You lose that identity and its reputation. In v0.1, the only backup is exporting your secret key (Identity tab) and storing it somewhere safe. v0.2 will add an encrypted seed-phrase backup flow. This is the same tradeoff Bitcoin makes: your keys, your responsibility.
Is this anonymous?
It is pseudonymous. A pubkey is not a real-world identity, but the relay you publish through sees your IP. For sensitive reporting use Tor or a VPN, and use a lower geohash precision (5 or below) to coarsen your location. The protocol can defend the content; you defend the channel.
Can the government shut this down?
They can take individual relays offline through whatever legal means exist in their jurisdiction. They cannot take the protocol offline — it is just JSON over WebSocket plus standard cryptography. As long as one relay anywhere in the world is online, the network continues. Most operators also publish their relay as a Tor hidden service, which is much harder to disrupt.
What's the difference from Twitter / Reddit / WhatsApp?
Three things. Signed — every report is cryptographically signed by its author and cannot be edited after publication. Durable — reports are stored on relays for at least 90 days by default, often longer; no algorithmic feed pushes them out of view. Owned by no one — there is no company that can be acquired, pressured, or shut down. Twitter is for engagement; this is for civic memory.
Can I use this for my city, my issue, my movement?
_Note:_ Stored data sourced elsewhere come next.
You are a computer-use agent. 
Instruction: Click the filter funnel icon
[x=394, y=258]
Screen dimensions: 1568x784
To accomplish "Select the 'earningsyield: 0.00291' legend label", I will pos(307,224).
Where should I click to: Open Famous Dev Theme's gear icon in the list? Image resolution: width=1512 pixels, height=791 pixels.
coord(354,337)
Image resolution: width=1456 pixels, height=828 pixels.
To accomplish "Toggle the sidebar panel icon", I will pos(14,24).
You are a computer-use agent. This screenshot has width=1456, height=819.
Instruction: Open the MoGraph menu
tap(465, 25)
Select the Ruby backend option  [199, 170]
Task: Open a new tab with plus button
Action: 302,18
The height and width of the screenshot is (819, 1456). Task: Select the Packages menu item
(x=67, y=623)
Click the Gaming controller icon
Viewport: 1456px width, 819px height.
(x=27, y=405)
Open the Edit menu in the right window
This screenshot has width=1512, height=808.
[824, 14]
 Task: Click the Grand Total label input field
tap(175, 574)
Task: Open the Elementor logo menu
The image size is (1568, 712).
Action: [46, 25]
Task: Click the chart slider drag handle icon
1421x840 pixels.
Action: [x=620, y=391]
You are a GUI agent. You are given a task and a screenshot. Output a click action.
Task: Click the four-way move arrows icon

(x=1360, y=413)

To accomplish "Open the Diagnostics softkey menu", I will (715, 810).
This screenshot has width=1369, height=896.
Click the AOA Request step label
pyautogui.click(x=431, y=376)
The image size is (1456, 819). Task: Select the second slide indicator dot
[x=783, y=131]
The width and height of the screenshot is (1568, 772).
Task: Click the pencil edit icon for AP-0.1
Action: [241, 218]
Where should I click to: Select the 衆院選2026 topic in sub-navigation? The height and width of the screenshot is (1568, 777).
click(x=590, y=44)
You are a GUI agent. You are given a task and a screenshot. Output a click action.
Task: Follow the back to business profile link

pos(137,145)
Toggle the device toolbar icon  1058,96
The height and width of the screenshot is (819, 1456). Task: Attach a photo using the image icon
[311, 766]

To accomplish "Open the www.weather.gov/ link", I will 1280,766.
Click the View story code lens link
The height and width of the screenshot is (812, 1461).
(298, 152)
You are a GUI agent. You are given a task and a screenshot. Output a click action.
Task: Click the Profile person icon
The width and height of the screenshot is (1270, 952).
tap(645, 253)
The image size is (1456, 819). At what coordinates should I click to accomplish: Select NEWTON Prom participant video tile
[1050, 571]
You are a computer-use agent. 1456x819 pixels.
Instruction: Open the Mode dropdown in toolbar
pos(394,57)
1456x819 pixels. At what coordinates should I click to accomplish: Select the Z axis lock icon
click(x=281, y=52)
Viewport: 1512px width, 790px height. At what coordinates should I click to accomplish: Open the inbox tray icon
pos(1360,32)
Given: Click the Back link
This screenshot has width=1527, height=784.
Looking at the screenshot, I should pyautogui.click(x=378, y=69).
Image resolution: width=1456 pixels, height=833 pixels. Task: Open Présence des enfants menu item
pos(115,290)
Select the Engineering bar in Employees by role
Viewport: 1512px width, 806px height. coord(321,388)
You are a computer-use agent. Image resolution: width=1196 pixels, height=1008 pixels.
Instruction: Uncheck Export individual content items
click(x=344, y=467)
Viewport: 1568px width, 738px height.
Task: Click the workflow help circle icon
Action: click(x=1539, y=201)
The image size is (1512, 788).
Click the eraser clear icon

Yes. The protocol is CC0 public domain. Tag your reports with anything that fits — #mumbai, #chennai-water, #election-2027, #yourmovement. If you want a curated view for a community, run your own relay with a content policy that fits, or run a client mirror with a default tag filter. Nobody needs your permission to do any of this. Nobody can stop you either.
Why "Cockroach"?
Cockroaches survive everything. They cannot be stamped out by any single boot. They are, biologically, decentralized — no queen, no nest, no head of organization, just resilient distributed copies of the same blueprint. A protocol for surfacing civic problems that survives hostile actors, censorship, and the failure of any single participant is — in the metaphor — a cockroach.
Where do I report bugs in the protocol?
Open an issue on any mirror of the source repository, or publish a signed report on the network itself with the tag #cockroach-bug. The author of the spec follows that tag.
What this is not
- Not a token. No issuance, no transfer, no chain. Reputation is a non-transferable score recomputed by clients from the event log.
- Not a DAO. No treasury, no proposal, no on-chain vote.
- Not a company. Nobody is paid to maintain this. Nobody can be fired. Nobody can be subpoenaed for a user database, because there is no user database.
- Not a Nostr NIP. The wire shape is similar — JSON over WebSocket, signed events, dumb relays — because that shape works. Cockroach is its own protocol with its own event kinds, tag vocabulary, and threat model.
- Not a complaint queue. Whether a government acts on these reports is, literally, none of the protocol's business. The protocol's job is to make the observations exist, irrevocably, in public.